Jesús Vázquez vive en un permanente estado de ansiedad epistolar contra el Gobierno del PP, olvidando la magia de la amnesia selectiva que practicaba en el pasado cuando el PSOE, Concello y Diputacion llenaban alforjas.
En Lugo tenemos y escribo tenemos, porque me considero un lucense de adopción, con familia en esa bendita ciudad, reitero, tenemos un fenómeno digno de estudio sociológico o, cuando menos, de una buena charla de bar con café y gotas, la Federación Vecinal Lucus Augusti. Decía la tradición que las asociaciones de vecinos nacían para pedirle al Ayuntamiento que arreglase aquel bache donde encallaban los coches o que la farola diese luz suficiente para saber qué se pisaba. Sin embargo, bajo la batuta de Jesús Vázquez, la Federación ha descubierto una vocación mucho más mística y trascendental, darle cera a Rubén Arroxo, alabar a José Tomé y ahora hacerle la oposición al gobierno del Partido Popular a base de comunicados de prensa en serie.
Para sobrevivir al desapego de la gente real, esa que comete el pecado de trabajar, pagar impuestos y no leer los boletines oficiales, la entidad le ha encontrado un uso maravilloso a los comunicados. Hay quien dice que la Federación ya no representa a los vecinos, sino a un gabinete de prensa con sede en el centro. Y es que resulta fascinante comprobar cómo la memoria colectiva funciona según quién tenga la llave de la Alcaldía. Cuando mandaba el PSOE, en el movimiento vecinal reinaba esa paz augusta que hace honor al nombre de la ciudad; ahora que gobierna el PP, no hay día en el que no se descubra una catástrofe de dimensiones bíblicas en cualquier esquina de Lugo.

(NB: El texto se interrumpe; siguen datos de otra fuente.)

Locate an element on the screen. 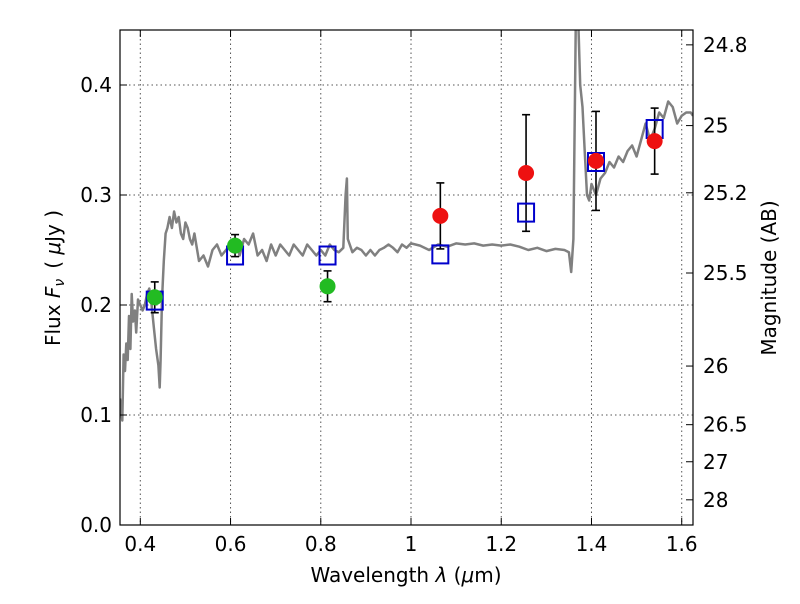 This screenshot has height=604, width=800. y2-tick-label: 25.5 is located at coordinates (726, 273). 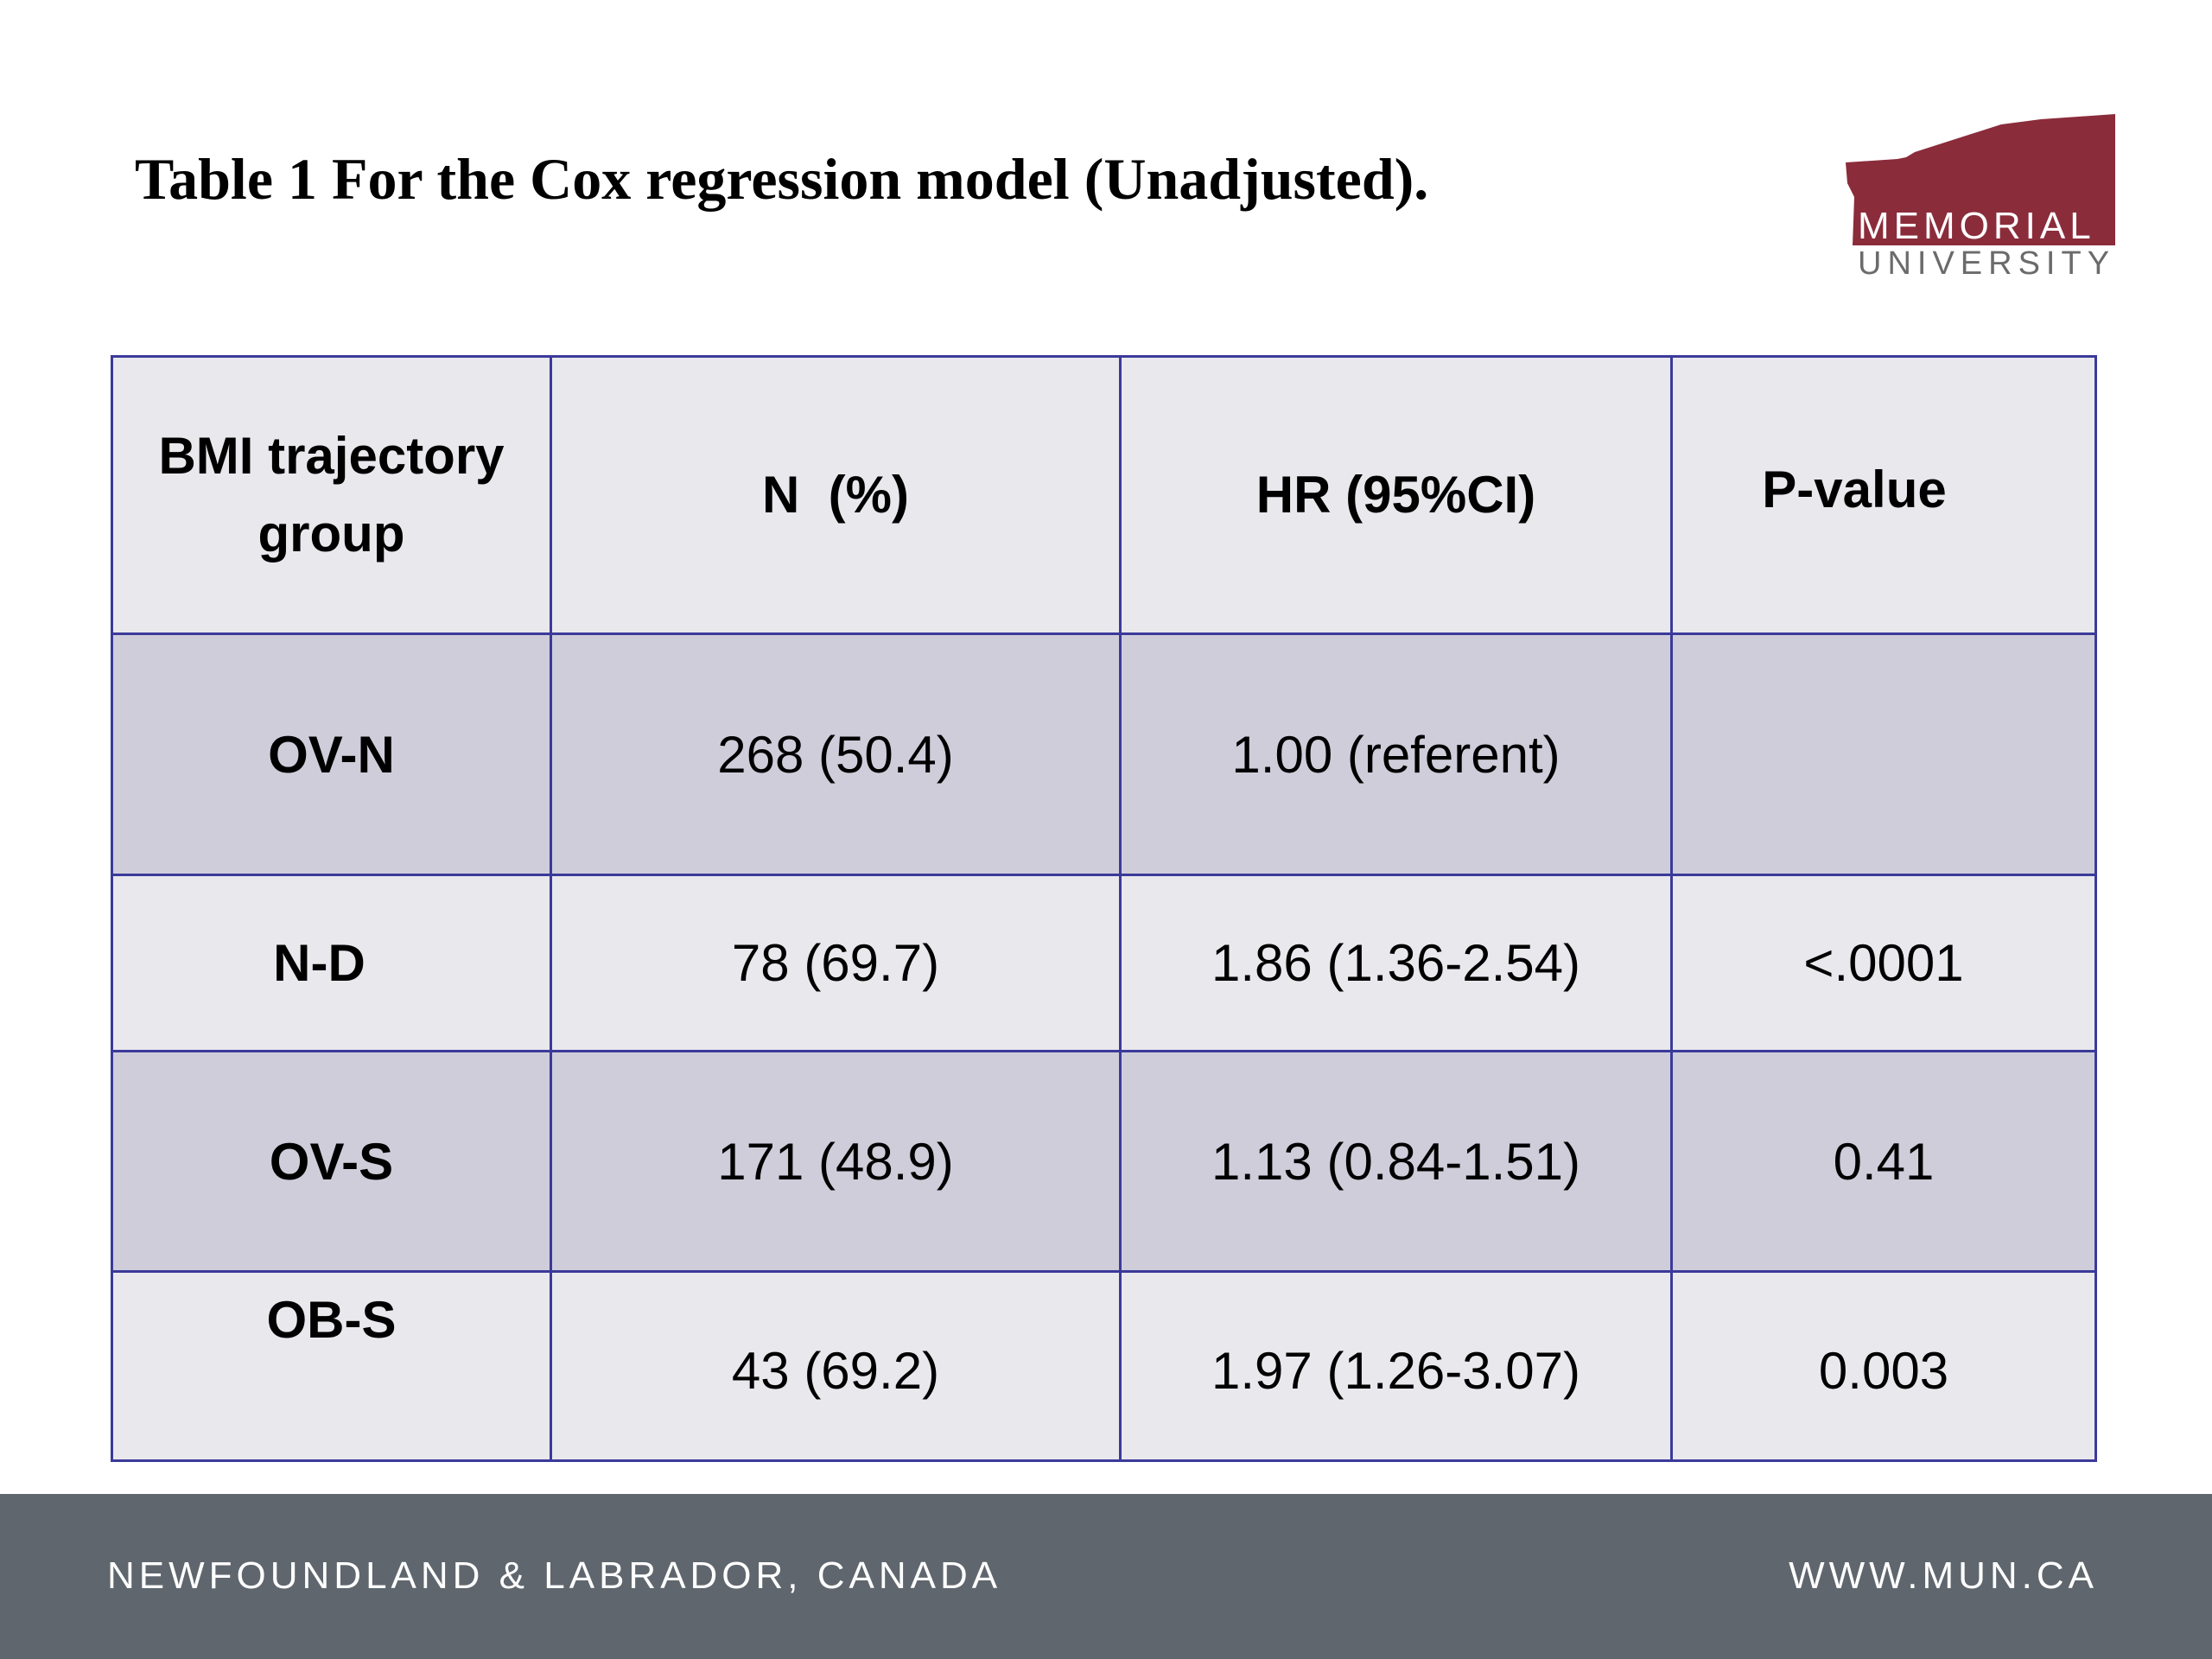 I want to click on table-row: OB-S 43 (69.2) 1.97 (1.26-3.07) 0.003, so click(x=1104, y=1366).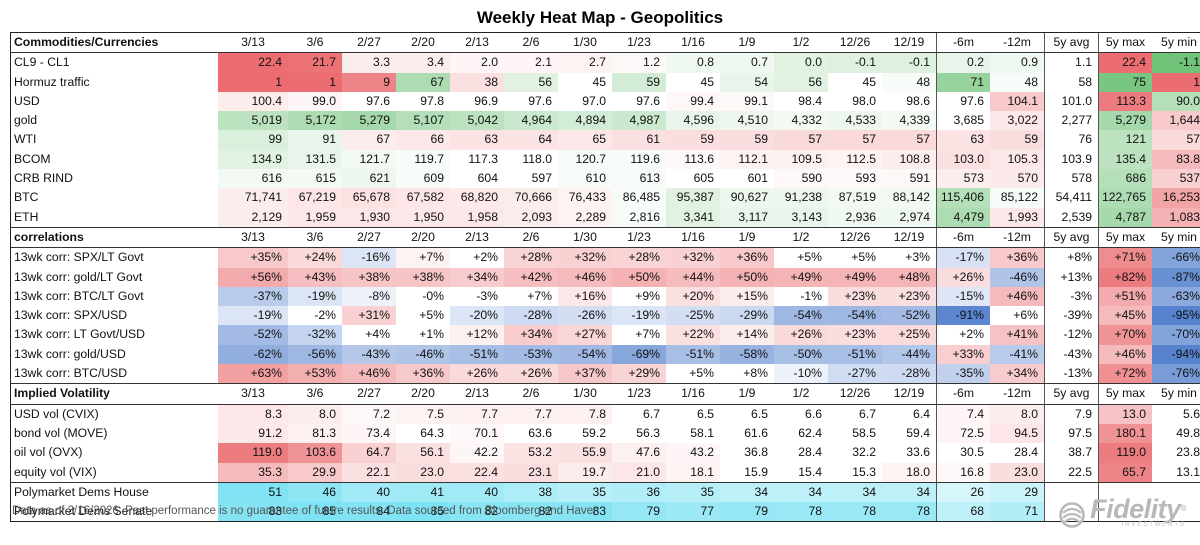 This screenshot has width=1200, height=545. I want to click on heat-cell: 601, so click(747, 179).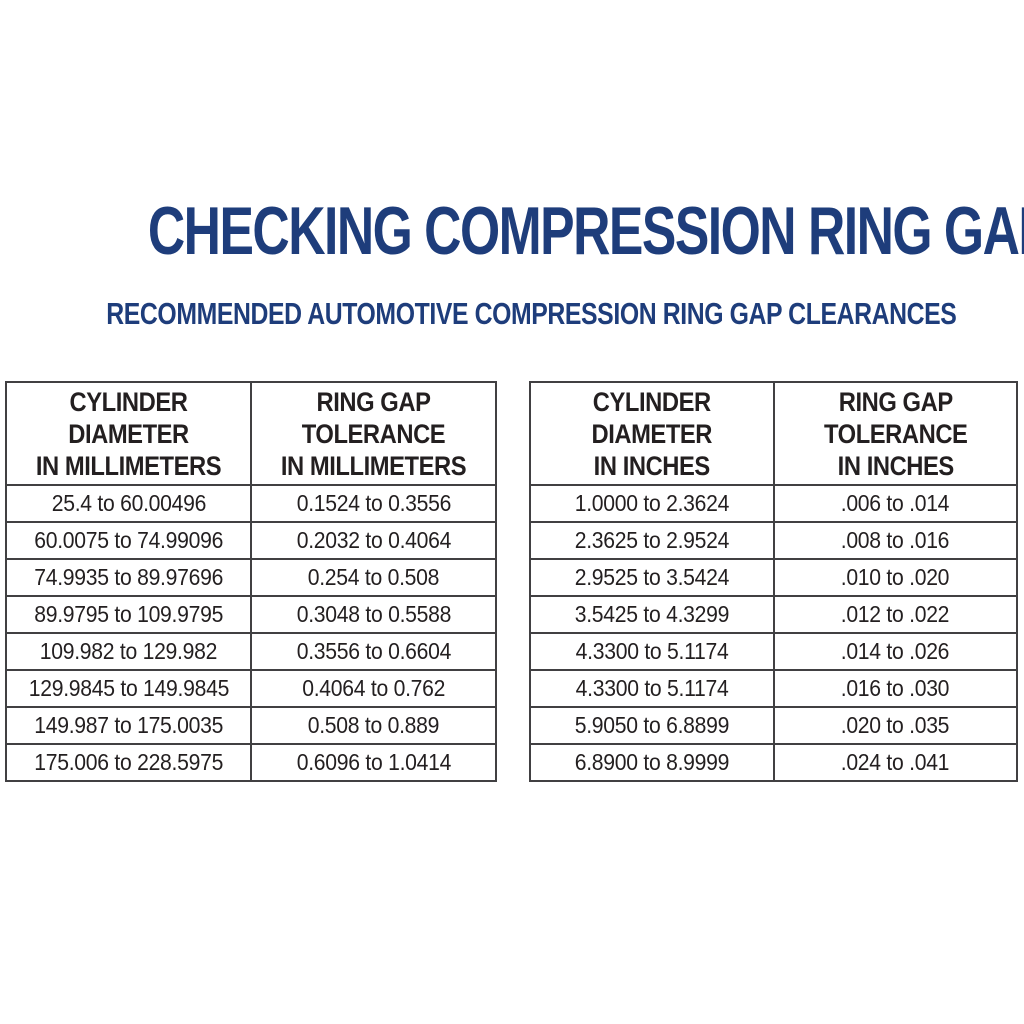 This screenshot has width=1024, height=1024. I want to click on table-row: 4.3300 to 5.1174 .016 to .030, so click(774, 688).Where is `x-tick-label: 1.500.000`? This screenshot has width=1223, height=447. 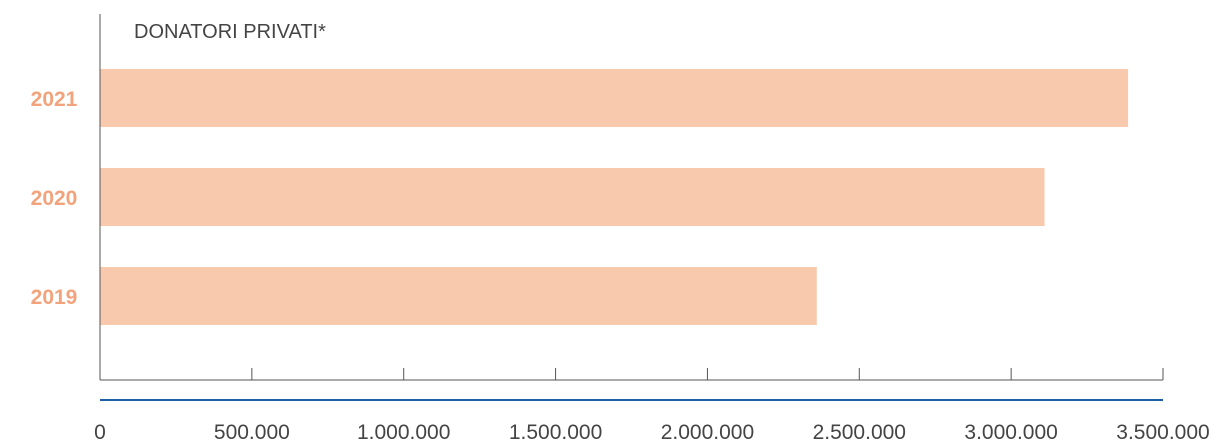 x-tick-label: 1.500.000 is located at coordinates (556, 432).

Esta doble vara de medir, tan nuestra, tan de guardar la ropa mientras se mira hacia dónde sopla el viento de las subvevciones o favores personales, empieza a cansar a más de unos y unas cuantos ciudadanas en Lugo. Cada vez son más los lucenses que se preguntan si la Federación defiende a los barrios o si está haciendo la pretemporada para las próximas elecciones municipales, donde Miguel Fernández (PSOE), será el delantero centro. Porque cuando un colectivo pasa de ser la voz de la calle a convertirse en el altavoz de un partido político, la neutralidad no es que se pierda, es que se envía de vacaciones a A Mariña.
Muchos asociados cansados de ser aplaudidores o teloneros de esta comedia, ya empiezan a mover ficha entre bambalinas. Piden algo tan estrafalario como transparencia, independencia y un poco de decoro. Piden, en definitiva, que la Federación de Jesús Vázquez se ocupe de los problemas de quienes viven en Lugo, la limpieza, la seguridad, el mantenimiento y los servicios público, y deje de jugar a la alta política de moqueta subvencionada con dinero de todos los lucenses.
Lugo necesita un movimiento vecinal incisivo, sí, pero con criterio; que apriete al gobierno de turno, sea del color que sea, y que no necesite mirar el carné del alcalde o alcaldesa para decidir si un socavón es profundo o si es solo un espejismo partidista. Lo demás es papel mojado. Y de agua, por desgracia o por suerte, en Lugo ya vamos servidos.